What the task requires:
Please copy the sulky thread starting with "So I am not" and going on through "figure this out...", swapping "Newfoundland" for "Bernese Mountain Dog".

Extract:
# Help with Figuring Out/Harnessing To Vintage Sulky



## fifthempirecompany (May 25, 2022)

So I am not truly a mini horse person - I'm actually (or at least I was initially) mostly interested in dog driving with my Newfoundland, however I work at stable with a pair of Shetlands who are trained to drive. I've just purchased an old cart on eBay (pics attached) with the intention of being able to use it both with these minis and and with dogs, if possible.

I believe this is a miniature horse cart, or possibly a goat cart. I am familiar with how dog carts work, but the set-up on this is different and is confusing me a bit, so I thought maybe you horse people might be able to help me figure this out...

The cart is custom made and the person who sold it doesn't know anything about where it originally came from or how it was used.

My questions:
There doesn't appear to be a swingletree, nor any obvious point to attach the traces. Will I need to install one in order to drive? Can the animal pull with just the shafts? (I assume not?!) I mean, I could tie traces to the, um, 'foot rest' part under the seat, but that seems non-ideal.

There are some loops and things near the ends of the shafts. I think one set may be the footman's loops/breeching D? Does this seem right?

It also has a chain across the shafts. Is this intended to go over the horse's back, on a special saddle? (The only pic I could find of a chain like this was on a draught horse!) Is this why it doesn't have a swingletree?

Are these shafts on upside down? This is how the seller had them attached, but they are easy to switch around.

Apologies for my ignorance and thank you to anyone who attempts to help me out here!


----------



## Dragon Hill (May 25, 2022)

Well, that certainly is an interesting cart. I've never seen anything like it. The only thing I can tell you for certain is it doesn't have any suspension and with those metal wheels, you are in for a rough ride. To me it looks more decorative than functional, but I am not well versed in vintage carriages.


----------



## MaryFlora (May 25, 2022)

Hello and don’t apologize for not knowing!  I have a really long list of topics on which I know little or nothing about!

I agree with Dragon Hill, it definitely seems more decorative than useful. I do have a few questions, are the wheels iron? Is the cart heavy? Also, how are the shafts attached? Are they firmly locked into place when attached? Also, I’ve never seen a chain over or under a horse, of any size. The questions don’t help you I know! 

Will be interesting to hear what the more experienced drivers can share with you!

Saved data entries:
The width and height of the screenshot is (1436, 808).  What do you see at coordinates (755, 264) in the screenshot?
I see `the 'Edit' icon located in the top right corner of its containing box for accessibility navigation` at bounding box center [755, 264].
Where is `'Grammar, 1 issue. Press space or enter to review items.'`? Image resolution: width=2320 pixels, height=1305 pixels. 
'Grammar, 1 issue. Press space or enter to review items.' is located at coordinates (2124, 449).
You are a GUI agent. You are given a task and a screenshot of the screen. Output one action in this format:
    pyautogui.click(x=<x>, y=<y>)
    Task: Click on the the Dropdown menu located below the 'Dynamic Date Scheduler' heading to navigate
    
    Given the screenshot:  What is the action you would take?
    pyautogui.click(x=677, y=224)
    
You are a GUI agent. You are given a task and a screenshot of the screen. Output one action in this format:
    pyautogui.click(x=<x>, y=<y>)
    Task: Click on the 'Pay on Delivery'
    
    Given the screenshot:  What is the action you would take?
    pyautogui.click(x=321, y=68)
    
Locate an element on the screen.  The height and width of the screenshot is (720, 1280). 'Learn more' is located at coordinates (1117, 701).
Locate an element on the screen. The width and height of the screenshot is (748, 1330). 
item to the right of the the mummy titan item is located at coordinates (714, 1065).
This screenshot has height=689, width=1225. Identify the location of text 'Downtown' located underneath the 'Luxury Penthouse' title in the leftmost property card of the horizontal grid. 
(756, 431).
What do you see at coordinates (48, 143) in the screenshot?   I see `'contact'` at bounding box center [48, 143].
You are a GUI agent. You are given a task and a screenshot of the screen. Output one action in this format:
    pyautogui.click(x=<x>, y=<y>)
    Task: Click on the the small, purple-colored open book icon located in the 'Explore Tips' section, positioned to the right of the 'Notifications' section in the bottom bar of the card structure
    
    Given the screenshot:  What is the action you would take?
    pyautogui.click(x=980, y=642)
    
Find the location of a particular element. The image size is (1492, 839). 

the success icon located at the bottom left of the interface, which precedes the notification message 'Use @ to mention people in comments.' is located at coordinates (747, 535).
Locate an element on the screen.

Exercise result:
So I am not truly a mini horse person - I'm actually (or at least I was initially) mostly interested in dog driving with my Bernese Mountain Dog, however I work at stable with a pair of Shetlands who are trained to drive. I've just purchased an old cart on eBay (pics attached) with the intention of being able to use it both with these minis and and with dogs, if possible.

I believe this is a miniature horse cart, or possibly a goat cart. I am familiar with how dog carts work, but the set-up on this is different and is confusing me a bit, so I thought maybe you horse people might be able to help me figure this out...